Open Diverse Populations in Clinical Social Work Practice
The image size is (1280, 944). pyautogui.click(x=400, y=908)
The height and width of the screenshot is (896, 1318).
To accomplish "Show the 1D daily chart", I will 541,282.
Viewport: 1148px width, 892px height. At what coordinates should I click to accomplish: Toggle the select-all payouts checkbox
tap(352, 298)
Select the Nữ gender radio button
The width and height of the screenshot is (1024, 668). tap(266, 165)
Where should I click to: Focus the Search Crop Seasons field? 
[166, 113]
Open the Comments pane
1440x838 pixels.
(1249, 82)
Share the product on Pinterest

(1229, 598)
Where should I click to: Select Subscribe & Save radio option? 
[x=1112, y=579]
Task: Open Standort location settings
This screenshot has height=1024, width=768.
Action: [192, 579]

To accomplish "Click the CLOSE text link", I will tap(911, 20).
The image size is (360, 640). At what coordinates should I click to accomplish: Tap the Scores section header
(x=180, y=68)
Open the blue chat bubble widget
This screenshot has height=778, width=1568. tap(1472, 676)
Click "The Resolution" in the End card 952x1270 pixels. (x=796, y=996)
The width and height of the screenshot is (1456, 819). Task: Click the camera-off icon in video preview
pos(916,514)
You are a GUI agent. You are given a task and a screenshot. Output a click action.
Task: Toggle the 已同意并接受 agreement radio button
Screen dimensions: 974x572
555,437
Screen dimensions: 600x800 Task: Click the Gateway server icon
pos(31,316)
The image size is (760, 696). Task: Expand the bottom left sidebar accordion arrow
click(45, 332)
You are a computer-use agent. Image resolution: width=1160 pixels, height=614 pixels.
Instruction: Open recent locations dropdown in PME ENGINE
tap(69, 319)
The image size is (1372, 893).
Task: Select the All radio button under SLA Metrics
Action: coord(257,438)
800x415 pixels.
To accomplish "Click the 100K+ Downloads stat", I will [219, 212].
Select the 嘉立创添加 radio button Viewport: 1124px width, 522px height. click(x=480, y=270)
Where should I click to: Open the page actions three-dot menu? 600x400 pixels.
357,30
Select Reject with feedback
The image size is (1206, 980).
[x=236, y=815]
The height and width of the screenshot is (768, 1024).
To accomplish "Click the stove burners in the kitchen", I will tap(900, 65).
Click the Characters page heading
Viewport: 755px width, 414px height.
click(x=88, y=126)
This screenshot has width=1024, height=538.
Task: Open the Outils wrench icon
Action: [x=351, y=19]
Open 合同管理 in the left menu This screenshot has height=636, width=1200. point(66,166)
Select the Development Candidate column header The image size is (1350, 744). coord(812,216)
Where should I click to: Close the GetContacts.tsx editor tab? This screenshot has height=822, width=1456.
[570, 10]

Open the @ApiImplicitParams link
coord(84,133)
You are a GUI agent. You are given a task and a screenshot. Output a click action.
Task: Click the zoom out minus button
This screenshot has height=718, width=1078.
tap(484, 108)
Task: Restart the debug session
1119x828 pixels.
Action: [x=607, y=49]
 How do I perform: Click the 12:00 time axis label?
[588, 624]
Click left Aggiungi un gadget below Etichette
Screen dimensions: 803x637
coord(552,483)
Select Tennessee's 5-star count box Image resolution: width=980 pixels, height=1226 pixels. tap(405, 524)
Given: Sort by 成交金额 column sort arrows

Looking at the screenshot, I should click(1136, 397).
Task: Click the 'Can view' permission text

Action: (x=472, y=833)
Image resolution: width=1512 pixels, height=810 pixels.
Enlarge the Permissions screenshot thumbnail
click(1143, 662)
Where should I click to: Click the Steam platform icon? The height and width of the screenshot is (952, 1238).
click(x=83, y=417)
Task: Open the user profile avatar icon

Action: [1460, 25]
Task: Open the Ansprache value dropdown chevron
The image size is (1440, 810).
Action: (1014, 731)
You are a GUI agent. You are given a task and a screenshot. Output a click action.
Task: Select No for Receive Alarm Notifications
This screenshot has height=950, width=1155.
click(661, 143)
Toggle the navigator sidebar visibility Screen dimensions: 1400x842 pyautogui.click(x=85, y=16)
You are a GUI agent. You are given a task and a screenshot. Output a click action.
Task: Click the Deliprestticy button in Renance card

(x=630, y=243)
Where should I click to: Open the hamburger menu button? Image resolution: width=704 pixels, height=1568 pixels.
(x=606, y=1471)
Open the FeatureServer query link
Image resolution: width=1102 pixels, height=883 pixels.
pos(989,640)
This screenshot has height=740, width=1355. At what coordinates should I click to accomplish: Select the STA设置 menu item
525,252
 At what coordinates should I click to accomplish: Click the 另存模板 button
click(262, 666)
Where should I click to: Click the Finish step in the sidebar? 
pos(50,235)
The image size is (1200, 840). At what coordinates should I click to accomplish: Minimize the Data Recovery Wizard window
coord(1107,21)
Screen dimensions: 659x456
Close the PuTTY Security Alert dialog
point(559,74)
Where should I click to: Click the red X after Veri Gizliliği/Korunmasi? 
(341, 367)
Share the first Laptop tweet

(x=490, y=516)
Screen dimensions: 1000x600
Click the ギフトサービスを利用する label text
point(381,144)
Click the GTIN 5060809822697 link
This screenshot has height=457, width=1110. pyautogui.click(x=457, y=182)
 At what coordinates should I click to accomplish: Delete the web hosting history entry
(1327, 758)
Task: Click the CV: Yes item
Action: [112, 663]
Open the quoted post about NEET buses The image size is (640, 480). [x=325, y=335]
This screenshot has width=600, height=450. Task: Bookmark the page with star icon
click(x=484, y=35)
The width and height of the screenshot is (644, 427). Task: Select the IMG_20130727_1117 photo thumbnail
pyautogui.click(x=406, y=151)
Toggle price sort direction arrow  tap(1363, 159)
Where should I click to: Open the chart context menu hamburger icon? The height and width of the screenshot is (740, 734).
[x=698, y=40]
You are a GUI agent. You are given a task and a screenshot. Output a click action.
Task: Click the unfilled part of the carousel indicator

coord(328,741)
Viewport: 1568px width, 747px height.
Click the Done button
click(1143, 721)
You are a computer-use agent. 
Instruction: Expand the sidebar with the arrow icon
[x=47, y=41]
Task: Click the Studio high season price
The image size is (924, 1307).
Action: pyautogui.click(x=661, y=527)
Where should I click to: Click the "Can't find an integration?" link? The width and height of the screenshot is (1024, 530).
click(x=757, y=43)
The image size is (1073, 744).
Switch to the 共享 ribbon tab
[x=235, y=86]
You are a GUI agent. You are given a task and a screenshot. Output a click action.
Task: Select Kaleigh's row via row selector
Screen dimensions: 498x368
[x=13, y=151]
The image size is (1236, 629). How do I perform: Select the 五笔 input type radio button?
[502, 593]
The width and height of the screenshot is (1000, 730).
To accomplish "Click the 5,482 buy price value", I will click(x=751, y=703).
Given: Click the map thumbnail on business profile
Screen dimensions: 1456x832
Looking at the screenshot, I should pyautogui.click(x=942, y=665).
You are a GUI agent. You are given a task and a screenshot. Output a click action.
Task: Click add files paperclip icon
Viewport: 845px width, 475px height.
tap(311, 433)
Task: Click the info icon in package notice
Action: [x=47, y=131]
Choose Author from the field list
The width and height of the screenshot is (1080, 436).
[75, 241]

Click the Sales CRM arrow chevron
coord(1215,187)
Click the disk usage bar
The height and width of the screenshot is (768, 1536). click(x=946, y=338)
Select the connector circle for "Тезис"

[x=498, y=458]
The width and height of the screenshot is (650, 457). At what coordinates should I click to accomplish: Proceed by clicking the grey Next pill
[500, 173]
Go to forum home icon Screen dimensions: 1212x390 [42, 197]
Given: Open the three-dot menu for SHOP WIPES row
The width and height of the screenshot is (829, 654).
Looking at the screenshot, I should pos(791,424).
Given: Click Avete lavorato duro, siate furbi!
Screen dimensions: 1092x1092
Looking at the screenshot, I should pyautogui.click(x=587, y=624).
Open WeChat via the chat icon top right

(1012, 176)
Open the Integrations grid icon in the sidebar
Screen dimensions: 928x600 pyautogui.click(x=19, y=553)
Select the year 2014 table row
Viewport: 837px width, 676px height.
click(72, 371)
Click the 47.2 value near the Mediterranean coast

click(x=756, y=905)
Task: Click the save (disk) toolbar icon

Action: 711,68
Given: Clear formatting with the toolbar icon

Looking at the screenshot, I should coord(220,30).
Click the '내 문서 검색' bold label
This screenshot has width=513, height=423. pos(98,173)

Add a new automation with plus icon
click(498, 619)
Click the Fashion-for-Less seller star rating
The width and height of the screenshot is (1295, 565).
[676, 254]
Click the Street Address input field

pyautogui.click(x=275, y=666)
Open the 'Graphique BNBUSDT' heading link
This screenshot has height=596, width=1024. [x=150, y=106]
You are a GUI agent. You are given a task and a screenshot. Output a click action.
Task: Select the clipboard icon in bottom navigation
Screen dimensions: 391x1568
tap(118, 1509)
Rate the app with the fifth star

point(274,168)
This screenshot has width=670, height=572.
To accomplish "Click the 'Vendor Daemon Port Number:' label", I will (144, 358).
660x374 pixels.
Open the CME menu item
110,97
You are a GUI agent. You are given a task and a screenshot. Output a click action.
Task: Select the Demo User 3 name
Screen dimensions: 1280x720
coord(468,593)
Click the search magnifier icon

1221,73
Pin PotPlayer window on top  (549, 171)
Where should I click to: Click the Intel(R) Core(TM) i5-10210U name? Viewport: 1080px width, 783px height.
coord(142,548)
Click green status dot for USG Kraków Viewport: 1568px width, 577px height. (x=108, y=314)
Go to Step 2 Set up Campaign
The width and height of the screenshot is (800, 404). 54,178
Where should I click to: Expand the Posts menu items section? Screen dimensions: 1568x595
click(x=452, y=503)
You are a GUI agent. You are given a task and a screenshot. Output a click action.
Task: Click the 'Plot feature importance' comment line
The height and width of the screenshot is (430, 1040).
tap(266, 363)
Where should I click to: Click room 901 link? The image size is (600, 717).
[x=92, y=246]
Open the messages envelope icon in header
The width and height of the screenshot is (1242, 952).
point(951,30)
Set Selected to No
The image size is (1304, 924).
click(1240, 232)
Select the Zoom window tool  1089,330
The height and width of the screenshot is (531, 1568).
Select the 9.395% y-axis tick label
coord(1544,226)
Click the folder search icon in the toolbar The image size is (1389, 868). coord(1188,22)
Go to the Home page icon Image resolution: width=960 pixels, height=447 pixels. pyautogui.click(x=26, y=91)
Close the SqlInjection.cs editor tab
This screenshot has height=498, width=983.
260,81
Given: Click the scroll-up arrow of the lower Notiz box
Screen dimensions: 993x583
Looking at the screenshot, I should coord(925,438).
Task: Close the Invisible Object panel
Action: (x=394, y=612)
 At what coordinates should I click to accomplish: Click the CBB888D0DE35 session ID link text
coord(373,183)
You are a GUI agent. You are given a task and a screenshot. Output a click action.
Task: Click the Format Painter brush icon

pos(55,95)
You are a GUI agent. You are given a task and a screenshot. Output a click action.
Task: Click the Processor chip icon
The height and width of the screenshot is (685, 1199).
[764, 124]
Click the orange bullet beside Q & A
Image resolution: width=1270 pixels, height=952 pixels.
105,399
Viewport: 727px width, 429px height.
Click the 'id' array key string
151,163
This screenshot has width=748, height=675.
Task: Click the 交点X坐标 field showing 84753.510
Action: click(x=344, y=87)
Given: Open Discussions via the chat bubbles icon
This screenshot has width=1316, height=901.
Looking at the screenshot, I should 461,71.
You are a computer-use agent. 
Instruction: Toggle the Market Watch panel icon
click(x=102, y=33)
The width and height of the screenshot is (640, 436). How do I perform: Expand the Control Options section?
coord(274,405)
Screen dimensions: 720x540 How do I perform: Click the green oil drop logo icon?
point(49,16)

Problem to work on: In the listing above, locate the line containing "Task: Open the user profile avatar icon" and the line containing "Screen dimensions: 1000x600". Extract those two lines and every line between them, exactly as written, and only those.

Exercise result:
Task: Open the user profile avatar icon

Action: [1460, 25]
Task: Open the Ansprache value dropdown chevron
The image size is (1440, 810).
Action: (1014, 731)
You are a GUI agent. You are given a task and a screenshot. Output a click action.
Task: Select No for Receive Alarm Notifications
This screenshot has height=950, width=1155.
click(661, 143)
Toggle the navigator sidebar visibility Screen dimensions: 1400x842 pyautogui.click(x=85, y=16)
You are a GUI agent. You are given a task and a screenshot. Output a click action.
Task: Click the Deliprestticy button in Renance card

(x=630, y=243)
Where should I click to: Open the hamburger menu button? Image resolution: width=704 pixels, height=1568 pixels.
(x=606, y=1471)
Open the FeatureServer query link
Image resolution: width=1102 pixels, height=883 pixels.
pos(989,640)
This screenshot has height=740, width=1355. At what coordinates should I click to accomplish: Select the STA设置 menu item
525,252
 At what coordinates should I click to accomplish: Click the 另存模板 button
click(262, 666)
Where should I click to: Click the Finish step in the sidebar? 
pos(50,235)
The image size is (1200, 840). At what coordinates should I click to accomplish: Minimize the Data Recovery Wizard window
coord(1107,21)
Screen dimensions: 659x456
Close the PuTTY Security Alert dialog
point(559,74)
Where should I click to: Click the red X after Veri Gizliliği/Korunmasi? 
(341, 367)
Share the first Laptop tweet

(x=490, y=516)
Screen dimensions: 1000x600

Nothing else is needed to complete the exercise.